PAGE EXTRACT:
================

Change your energy any way you can, even if you have to fake it at first. See if you don’t feel happier in spite of your cynical and oh-so-hip self.
Yes this is from one of those Facebook-frenzied memes that is sooo two months ago, but it was an exercise that reminded me why I loved blogging. So sue me.
25 Things
1. When I was little, I wanted to BE a cat.
2. I’m a little bit afraid of stairs. I have to be able to see my feet when I go down. I think this is due to my natural lack of balance.
3. I probably have the largest privately-owned collection of nail polish. I keep it in my purple Caboodle circa 1992. This is probably due to my Catholic school upbringing where nail polish was strictly prohibited.
4. Despite my fluctuations in belief, sitting through a Catholic mass in France and in Ireland was amazingly comforting and safe. I love the beautiful, peaceful austerity of a quiet church when no one’s around.
5. I get my cruel sarcasm from my mom, and my goofy inappropriate humor from my dad.
6. I’m kind of a wizard at Excel. And PowerPoint. Most Office products.
7. I love live musical performances.
8. When I was 2, my mom was asked to have me participate in a research experiment. There were 3 stairs of varying heights, each with a box of toys at the top, the goal being to see which set of stairs the toddlers would climb. I sat down on the nearest flight and played with the styrofoam lining the stairs so the kids wouldn’t fall off. The researchers told my mom that my data was unusable.
9. I think maybe I should have been born a gay man. What with the love of Bette Midler and musicals and such.
10. I like being fancy.
11. I totally won the girl’s division in our first grade typing class. I didn’t even practice.
12. I never thought I’d be a dog owner. (But I like it).
13. My biggest pet peeve is when people make intransitive verbs transitive. Like, “Thank you for shopping Kmart,” or “David Copperfield will vanish 18 people from the audience!” My biggest pet peeve also makes me sound like an ass.
14. I wanted to be an interior decorator until my dad told me I was too smart for that.
15. If I could do anything and not worry about money, I’d be a writer. Mostly random thoughts like David Sedaris… I don’t have the patience to form a fully-developed story.
16. I was constantly in awe when I was in France. I couldn’t believe I was actually seeing the things I’d read about, and there was a part of me that believed I could never go.
17. I hate the shape I’ve become.

================

TASK LIST:
[A] According to the list, where does the writer keep the nail polish collection?
[B] Write out the passage of the list starting at "11. I totally" and ending at "like an ass.".
The records are separate material and have no connection to the list.

================

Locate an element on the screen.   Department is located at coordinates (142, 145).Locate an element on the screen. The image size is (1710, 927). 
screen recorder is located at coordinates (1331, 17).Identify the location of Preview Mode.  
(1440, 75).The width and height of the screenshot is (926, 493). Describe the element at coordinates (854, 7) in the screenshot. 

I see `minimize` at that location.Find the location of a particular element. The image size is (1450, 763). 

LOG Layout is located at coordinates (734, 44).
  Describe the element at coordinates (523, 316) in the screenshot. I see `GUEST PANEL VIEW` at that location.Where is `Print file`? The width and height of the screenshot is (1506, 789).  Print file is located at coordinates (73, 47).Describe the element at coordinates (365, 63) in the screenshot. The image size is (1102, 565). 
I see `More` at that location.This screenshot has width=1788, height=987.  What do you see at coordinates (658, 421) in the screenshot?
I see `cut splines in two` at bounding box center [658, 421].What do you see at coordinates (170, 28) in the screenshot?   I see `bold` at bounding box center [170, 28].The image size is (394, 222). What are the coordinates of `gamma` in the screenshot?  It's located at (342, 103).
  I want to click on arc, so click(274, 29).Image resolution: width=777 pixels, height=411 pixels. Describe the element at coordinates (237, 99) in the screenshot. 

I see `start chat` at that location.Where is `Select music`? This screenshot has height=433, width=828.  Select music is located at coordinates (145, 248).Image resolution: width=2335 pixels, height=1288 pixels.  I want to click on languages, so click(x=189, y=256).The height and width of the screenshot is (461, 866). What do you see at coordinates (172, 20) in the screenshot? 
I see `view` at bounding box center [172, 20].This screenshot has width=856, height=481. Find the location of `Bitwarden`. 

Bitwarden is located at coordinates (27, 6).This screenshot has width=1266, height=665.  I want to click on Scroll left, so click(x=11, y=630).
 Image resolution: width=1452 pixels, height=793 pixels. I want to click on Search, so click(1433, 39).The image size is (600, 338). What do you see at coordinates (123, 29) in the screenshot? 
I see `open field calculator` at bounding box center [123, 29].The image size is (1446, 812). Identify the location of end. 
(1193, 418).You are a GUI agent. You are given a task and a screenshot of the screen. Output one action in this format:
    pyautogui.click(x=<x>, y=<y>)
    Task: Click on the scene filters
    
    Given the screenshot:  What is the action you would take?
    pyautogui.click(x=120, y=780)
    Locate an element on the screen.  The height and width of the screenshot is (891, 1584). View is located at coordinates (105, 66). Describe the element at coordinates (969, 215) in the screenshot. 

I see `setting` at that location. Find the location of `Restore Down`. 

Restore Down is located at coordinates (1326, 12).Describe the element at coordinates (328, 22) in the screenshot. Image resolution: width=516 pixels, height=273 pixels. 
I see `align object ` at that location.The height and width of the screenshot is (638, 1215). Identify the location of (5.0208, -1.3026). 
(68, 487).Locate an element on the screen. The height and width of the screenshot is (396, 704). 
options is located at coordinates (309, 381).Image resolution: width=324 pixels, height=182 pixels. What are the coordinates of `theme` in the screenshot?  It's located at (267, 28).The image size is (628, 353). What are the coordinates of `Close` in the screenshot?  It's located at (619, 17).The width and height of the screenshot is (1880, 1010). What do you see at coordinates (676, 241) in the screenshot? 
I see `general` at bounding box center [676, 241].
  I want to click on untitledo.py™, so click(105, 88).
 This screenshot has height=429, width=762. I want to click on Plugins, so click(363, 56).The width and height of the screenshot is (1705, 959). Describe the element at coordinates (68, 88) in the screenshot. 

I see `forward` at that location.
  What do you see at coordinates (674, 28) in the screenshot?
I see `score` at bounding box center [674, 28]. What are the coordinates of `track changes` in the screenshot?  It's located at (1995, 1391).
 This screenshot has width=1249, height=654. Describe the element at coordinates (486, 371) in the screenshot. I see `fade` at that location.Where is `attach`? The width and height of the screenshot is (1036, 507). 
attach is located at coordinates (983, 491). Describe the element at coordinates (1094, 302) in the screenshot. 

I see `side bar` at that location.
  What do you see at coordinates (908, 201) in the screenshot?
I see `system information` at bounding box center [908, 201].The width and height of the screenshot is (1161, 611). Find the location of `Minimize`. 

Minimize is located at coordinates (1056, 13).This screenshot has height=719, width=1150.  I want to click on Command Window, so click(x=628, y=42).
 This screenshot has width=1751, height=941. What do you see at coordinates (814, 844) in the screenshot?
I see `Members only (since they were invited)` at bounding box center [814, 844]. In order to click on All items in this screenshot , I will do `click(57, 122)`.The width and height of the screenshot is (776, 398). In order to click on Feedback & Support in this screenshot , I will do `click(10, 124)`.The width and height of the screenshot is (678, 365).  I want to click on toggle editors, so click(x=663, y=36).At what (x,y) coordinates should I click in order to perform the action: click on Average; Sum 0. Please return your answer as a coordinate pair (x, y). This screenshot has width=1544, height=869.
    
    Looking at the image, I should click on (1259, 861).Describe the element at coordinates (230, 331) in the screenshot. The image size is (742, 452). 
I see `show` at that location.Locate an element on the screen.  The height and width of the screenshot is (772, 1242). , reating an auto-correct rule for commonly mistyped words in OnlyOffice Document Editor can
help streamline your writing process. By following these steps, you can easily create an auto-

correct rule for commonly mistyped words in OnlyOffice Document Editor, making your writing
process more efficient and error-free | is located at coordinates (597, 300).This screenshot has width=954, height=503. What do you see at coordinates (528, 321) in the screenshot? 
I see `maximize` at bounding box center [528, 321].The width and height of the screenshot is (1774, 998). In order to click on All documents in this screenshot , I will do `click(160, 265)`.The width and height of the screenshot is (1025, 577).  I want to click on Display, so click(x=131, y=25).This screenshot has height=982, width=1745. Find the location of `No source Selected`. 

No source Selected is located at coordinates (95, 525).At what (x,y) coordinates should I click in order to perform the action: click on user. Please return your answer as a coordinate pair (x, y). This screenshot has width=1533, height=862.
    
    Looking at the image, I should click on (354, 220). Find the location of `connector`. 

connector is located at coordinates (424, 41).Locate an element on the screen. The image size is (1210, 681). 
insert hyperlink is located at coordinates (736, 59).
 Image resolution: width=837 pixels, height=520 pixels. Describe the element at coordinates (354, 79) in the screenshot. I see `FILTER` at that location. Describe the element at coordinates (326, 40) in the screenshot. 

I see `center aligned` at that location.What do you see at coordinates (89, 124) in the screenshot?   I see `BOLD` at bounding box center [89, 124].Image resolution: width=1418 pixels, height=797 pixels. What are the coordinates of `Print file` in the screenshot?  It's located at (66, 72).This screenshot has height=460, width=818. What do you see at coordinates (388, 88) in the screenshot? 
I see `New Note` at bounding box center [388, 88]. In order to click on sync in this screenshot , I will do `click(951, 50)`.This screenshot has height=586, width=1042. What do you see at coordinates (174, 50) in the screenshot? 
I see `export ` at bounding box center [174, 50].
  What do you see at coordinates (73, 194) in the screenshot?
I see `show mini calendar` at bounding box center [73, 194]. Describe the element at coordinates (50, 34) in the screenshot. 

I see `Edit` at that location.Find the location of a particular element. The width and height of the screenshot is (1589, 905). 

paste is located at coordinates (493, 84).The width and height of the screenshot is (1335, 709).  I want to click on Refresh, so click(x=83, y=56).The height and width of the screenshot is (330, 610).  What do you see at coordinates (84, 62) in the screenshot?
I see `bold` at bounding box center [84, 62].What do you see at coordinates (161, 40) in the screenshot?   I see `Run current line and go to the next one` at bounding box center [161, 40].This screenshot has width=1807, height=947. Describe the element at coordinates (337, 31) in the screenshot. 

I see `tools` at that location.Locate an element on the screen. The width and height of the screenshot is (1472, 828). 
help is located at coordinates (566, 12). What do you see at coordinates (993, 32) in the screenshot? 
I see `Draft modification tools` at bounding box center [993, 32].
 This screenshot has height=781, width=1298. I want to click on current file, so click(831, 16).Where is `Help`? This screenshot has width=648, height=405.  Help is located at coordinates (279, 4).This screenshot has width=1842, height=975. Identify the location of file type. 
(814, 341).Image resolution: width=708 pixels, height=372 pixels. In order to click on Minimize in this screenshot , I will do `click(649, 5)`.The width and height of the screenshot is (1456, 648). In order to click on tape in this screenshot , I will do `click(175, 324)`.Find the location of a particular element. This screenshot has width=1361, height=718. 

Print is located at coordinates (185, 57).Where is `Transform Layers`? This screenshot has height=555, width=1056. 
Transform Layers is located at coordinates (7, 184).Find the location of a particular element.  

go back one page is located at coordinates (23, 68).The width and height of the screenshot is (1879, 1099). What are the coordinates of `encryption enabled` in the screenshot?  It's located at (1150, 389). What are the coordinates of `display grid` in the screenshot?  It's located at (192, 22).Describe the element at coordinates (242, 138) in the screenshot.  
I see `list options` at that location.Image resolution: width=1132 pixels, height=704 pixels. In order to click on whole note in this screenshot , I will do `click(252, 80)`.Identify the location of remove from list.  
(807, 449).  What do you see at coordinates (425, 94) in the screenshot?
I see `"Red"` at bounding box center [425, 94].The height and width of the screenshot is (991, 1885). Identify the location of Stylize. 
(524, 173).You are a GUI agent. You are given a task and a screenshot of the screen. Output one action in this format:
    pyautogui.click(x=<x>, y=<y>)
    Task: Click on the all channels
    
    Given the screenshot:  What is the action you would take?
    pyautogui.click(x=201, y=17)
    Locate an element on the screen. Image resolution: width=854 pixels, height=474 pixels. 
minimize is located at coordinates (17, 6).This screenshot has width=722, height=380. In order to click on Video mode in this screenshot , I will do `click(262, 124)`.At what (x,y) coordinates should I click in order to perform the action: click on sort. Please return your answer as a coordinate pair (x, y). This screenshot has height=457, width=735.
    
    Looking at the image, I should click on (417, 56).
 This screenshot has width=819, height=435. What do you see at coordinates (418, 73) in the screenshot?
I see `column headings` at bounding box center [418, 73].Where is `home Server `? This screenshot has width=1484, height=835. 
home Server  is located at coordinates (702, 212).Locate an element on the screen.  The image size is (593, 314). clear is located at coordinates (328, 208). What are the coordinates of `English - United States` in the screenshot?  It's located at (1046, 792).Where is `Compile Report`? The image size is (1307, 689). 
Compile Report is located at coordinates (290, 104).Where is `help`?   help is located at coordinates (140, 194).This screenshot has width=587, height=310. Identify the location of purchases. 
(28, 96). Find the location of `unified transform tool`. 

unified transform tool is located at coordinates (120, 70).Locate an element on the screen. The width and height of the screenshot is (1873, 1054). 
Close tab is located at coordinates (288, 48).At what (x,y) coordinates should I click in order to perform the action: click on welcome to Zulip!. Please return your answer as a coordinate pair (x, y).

================

LIST OF ANSWERS:
[A] In a purple Caboodle from around 1992.

[B]
11. I totally won the girl’s division in our first grade typing class. I didn’t even practice.
12. I never thought I’d be a dog owner. (But I like it).
13. My biggest pet peeve is when people make intransitive verbs transitive. Like, “Thank you for shopping Kmart,” or “David Copperfield will vanish 18 people from the audience!” My biggest pet peeve also makes me sound like an ass.